In un riassetto del mondo corrispondente all’instaurarsi di un nuovo ordine mondiale determinato dai dispositivi economici delle multinazionali, dalla sorveglianza esercitata dalle nuove tecnologie, dalla repressione di ogni forma di dissenso da parte di Stati sempre più centralizzati bisognerà forse tornare anzitutto ad ascoltare le proprie necessità interiori se desideriamo per davvero ridare luce e slancio al vivere e al convivere e quindi con altre/i avanzare nella ricerca di visioni che contemplino sì ammirazione per il bene che traluce dalla giustezza di mediazioni viventi – concepite dalle donne per amore del mondo e che sovvertono la logica dominante della forza –, ma senza cancellare che solo nell’ambito spirituale ogni bene  produce il bene.                                                                                         

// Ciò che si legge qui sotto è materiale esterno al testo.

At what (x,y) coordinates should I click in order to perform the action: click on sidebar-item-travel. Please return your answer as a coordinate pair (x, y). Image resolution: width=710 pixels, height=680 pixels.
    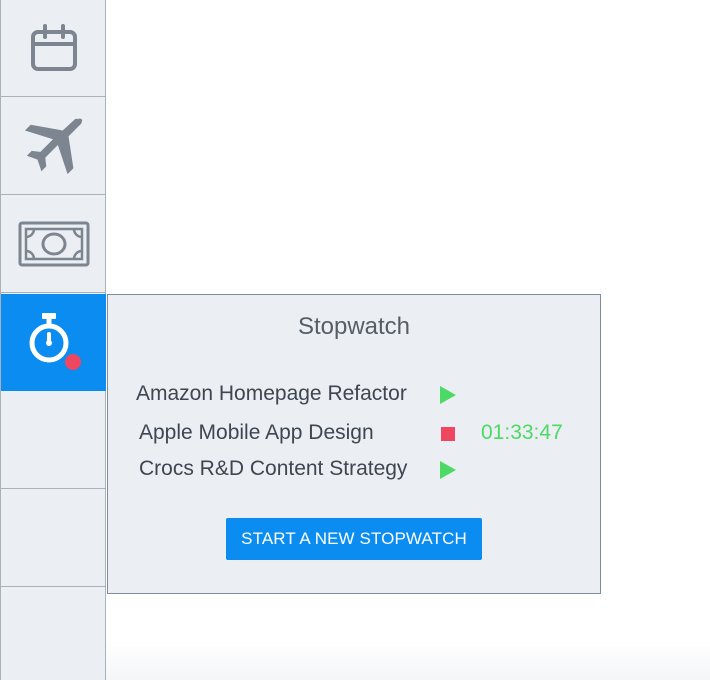
    Looking at the image, I should click on (54, 146).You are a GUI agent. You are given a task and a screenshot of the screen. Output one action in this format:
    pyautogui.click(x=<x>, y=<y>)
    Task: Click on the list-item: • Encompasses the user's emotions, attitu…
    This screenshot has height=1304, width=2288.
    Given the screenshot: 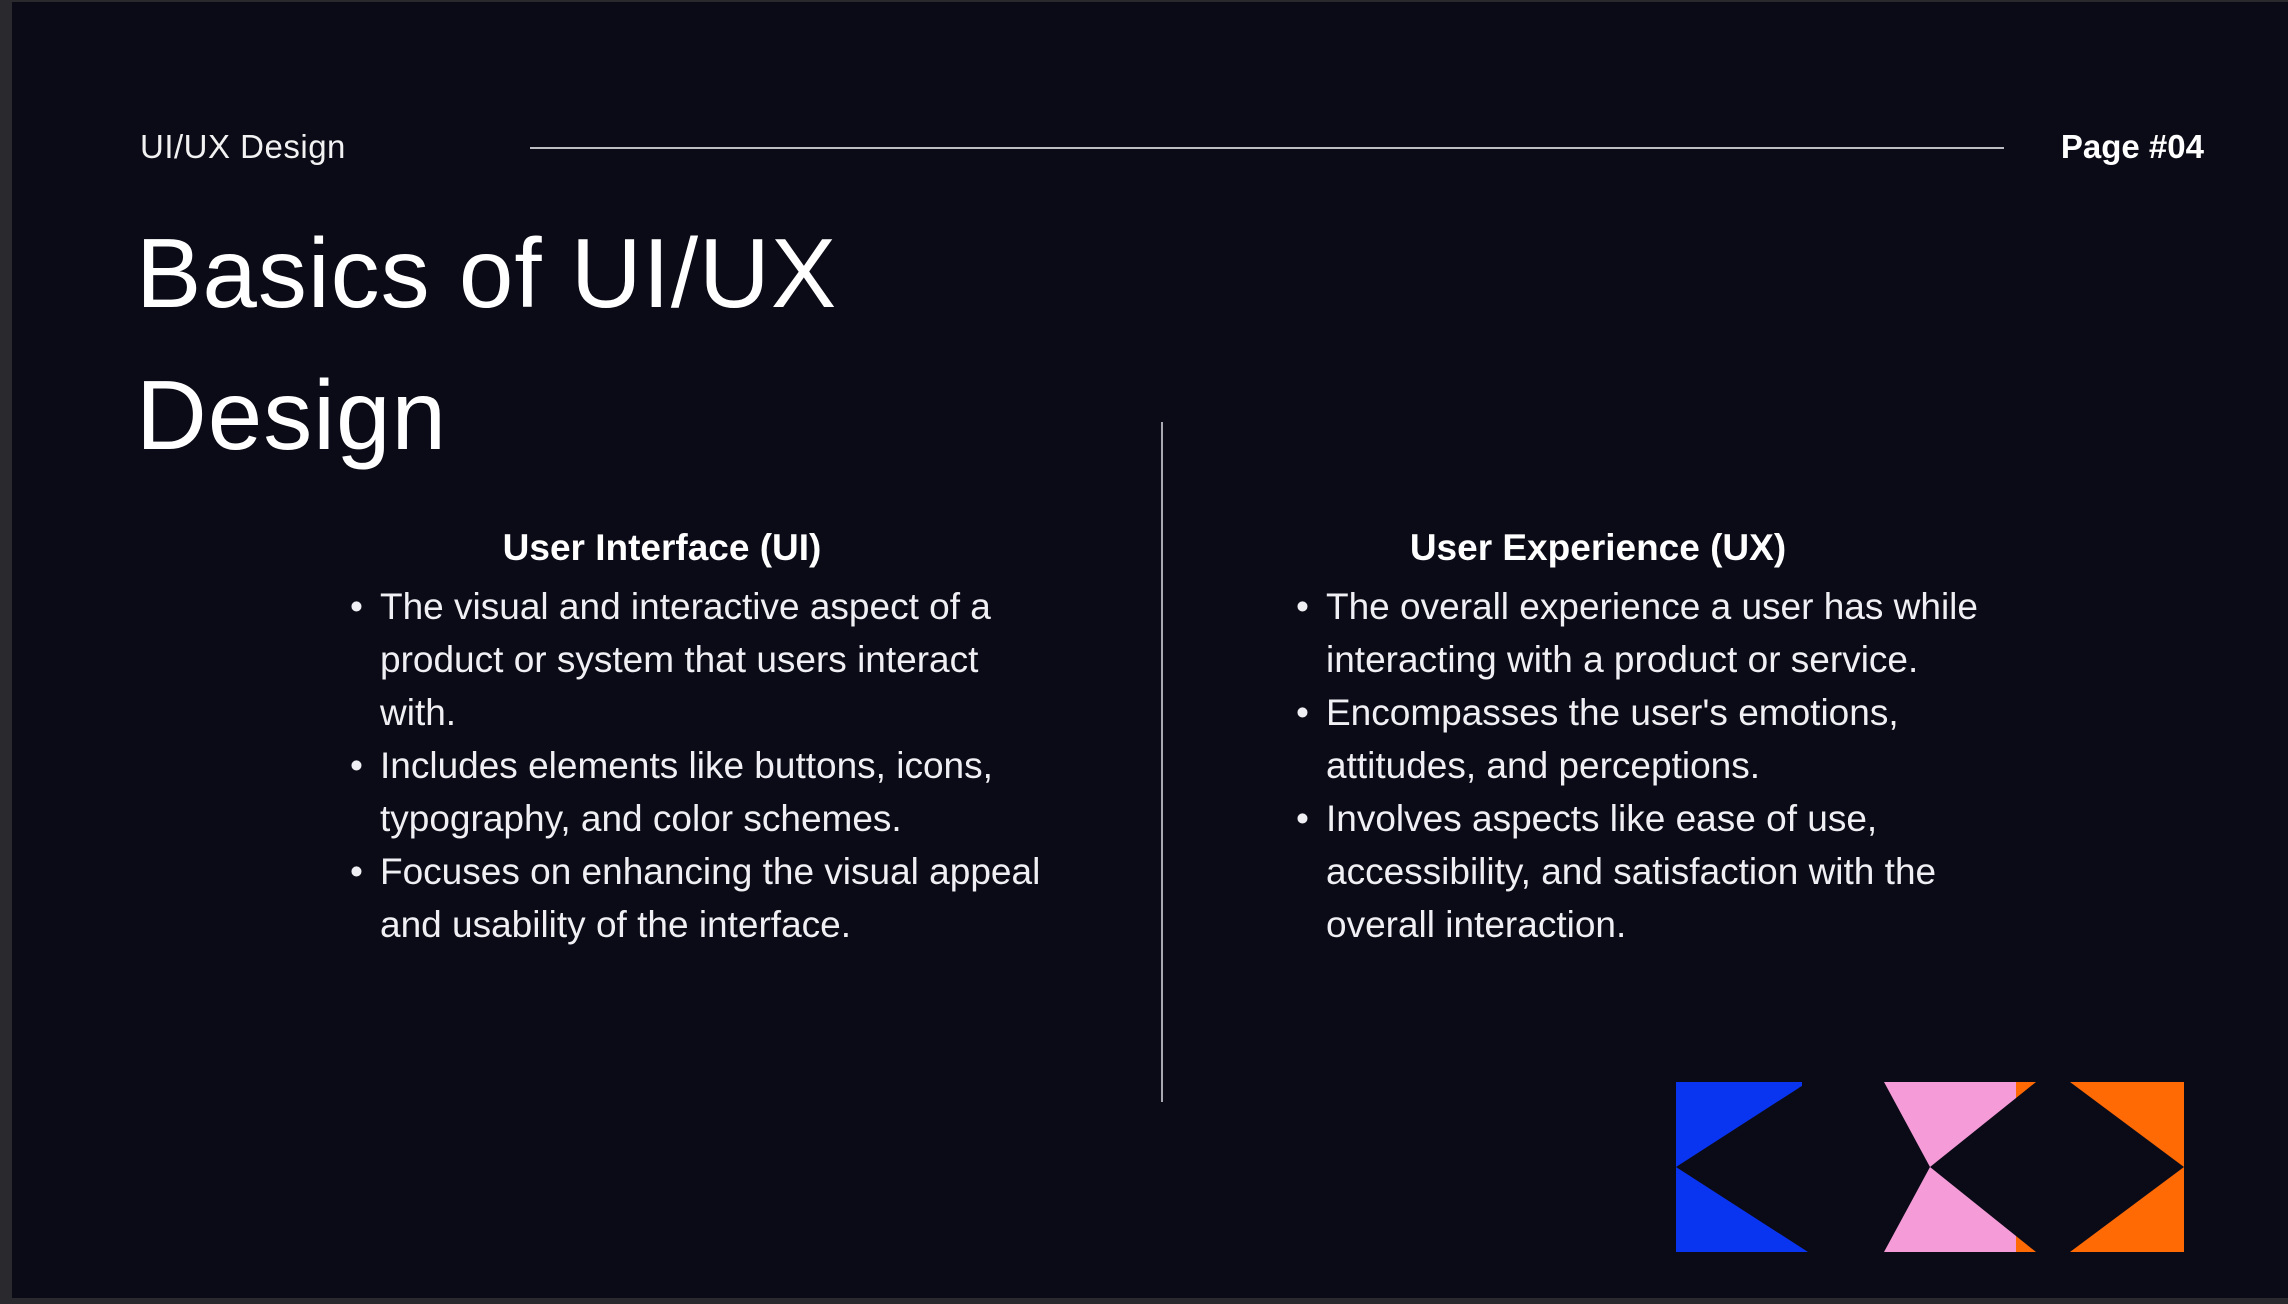 What is the action you would take?
    pyautogui.click(x=1658, y=739)
    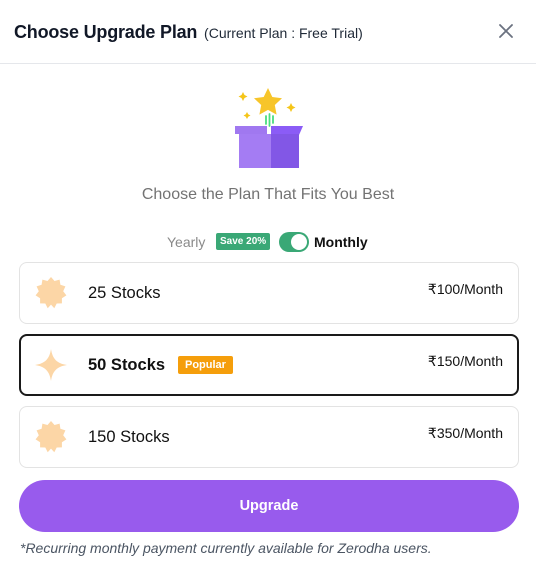  Describe the element at coordinates (124, 293) in the screenshot. I see `plan-name: 25 Stocks` at that location.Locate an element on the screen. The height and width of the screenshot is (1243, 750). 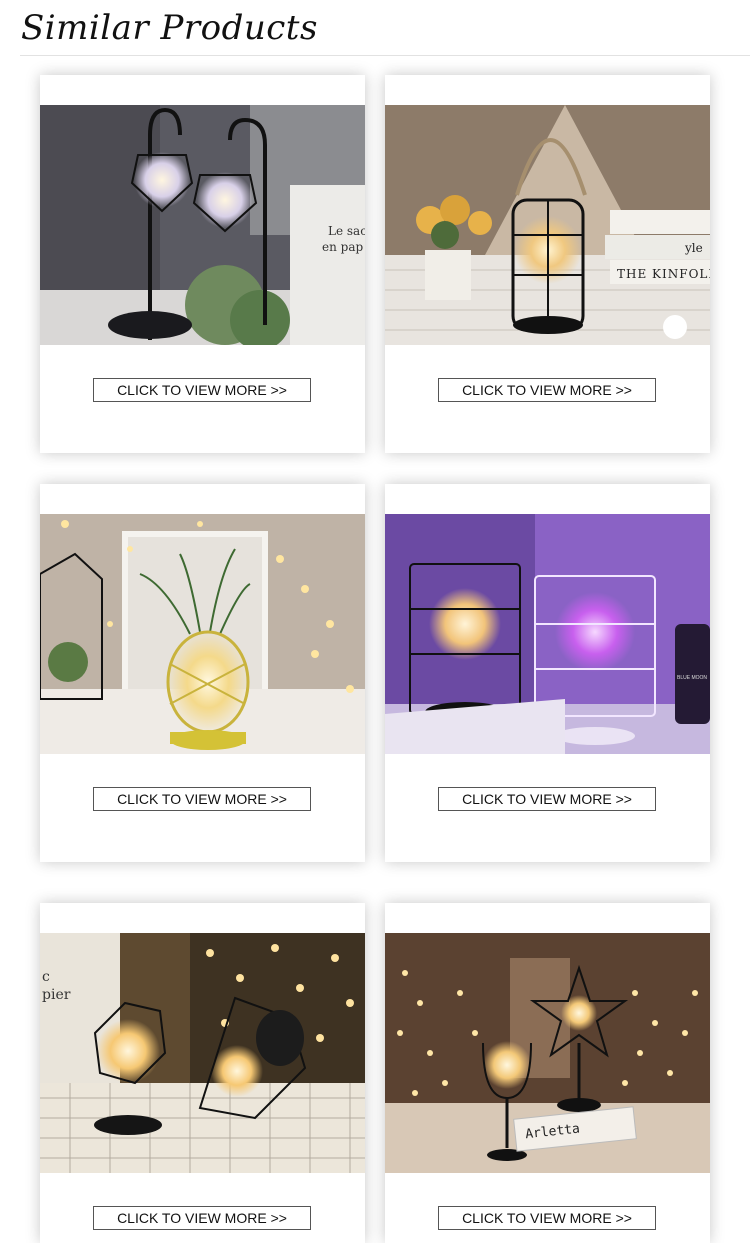
view-more-button-3: CLICK TO VIEW MORE >> is located at coordinates (202, 799).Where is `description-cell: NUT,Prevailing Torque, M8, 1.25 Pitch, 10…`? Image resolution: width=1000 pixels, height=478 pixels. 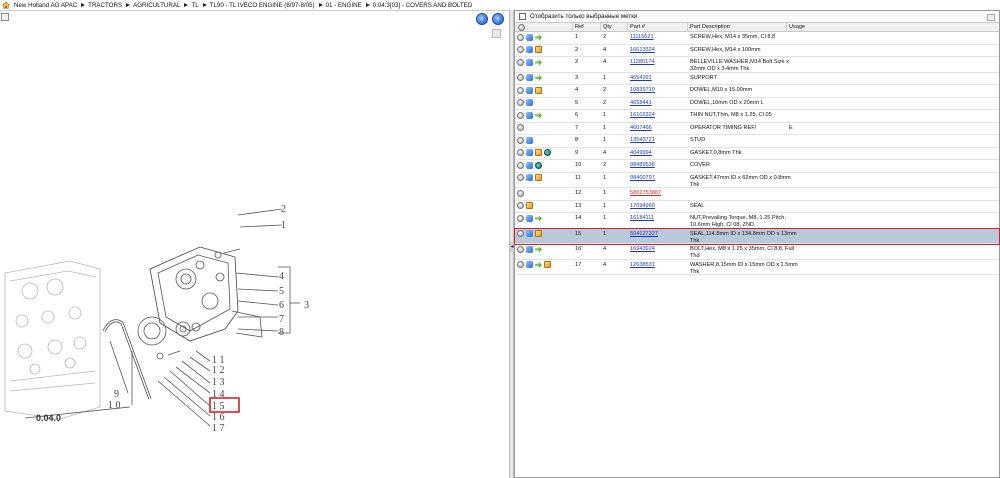
description-cell: NUT,Prevailing Torque, M8, 1.25 Pitch, 10… is located at coordinates (738, 222).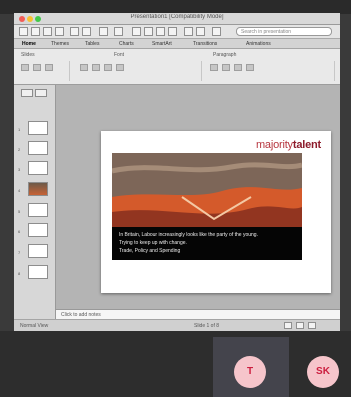 The height and width of the screenshot is (397, 351). I want to click on font-italic-icon, so click(96, 68).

Dalla politica delle donne e con le donne ho imparato che le pratiche delle mediazioni non elaborano né sono «progetti che negano la realtà così com’è per disegnare un futuro immaginato in precedenza, applicando utopie per cambiare la realtà»; si tratta invece di processi aperti nel presente «visto come un divenire, nel quale la propria azione è orientata da qualche cosa che non sappiamo, non sapremmo dire, ma che sentiamo che ci vincola nello scegliere via via l’atto giusto, vero» (Chiara Zamboni). È un sentire in modo lucido – sentire e non solo sapere – che nello scorrere della vita quotidiana ogni trasformazione si dà in risonanza interattiva con i mutamenti interiori, con i mutamenti esterni nel mondo e con i mutamenti connessi all’incessante fluire del tutto nell’universo nel quale siamo immerse/i.  Da questo sentire in modo lucido scaturiscono le azioni simboliche inedite che riuniscono bellezza, verità e giustizia e che contribuiscono a ricreare non solo il vivere di ciascuna/o ma altresì il convivere.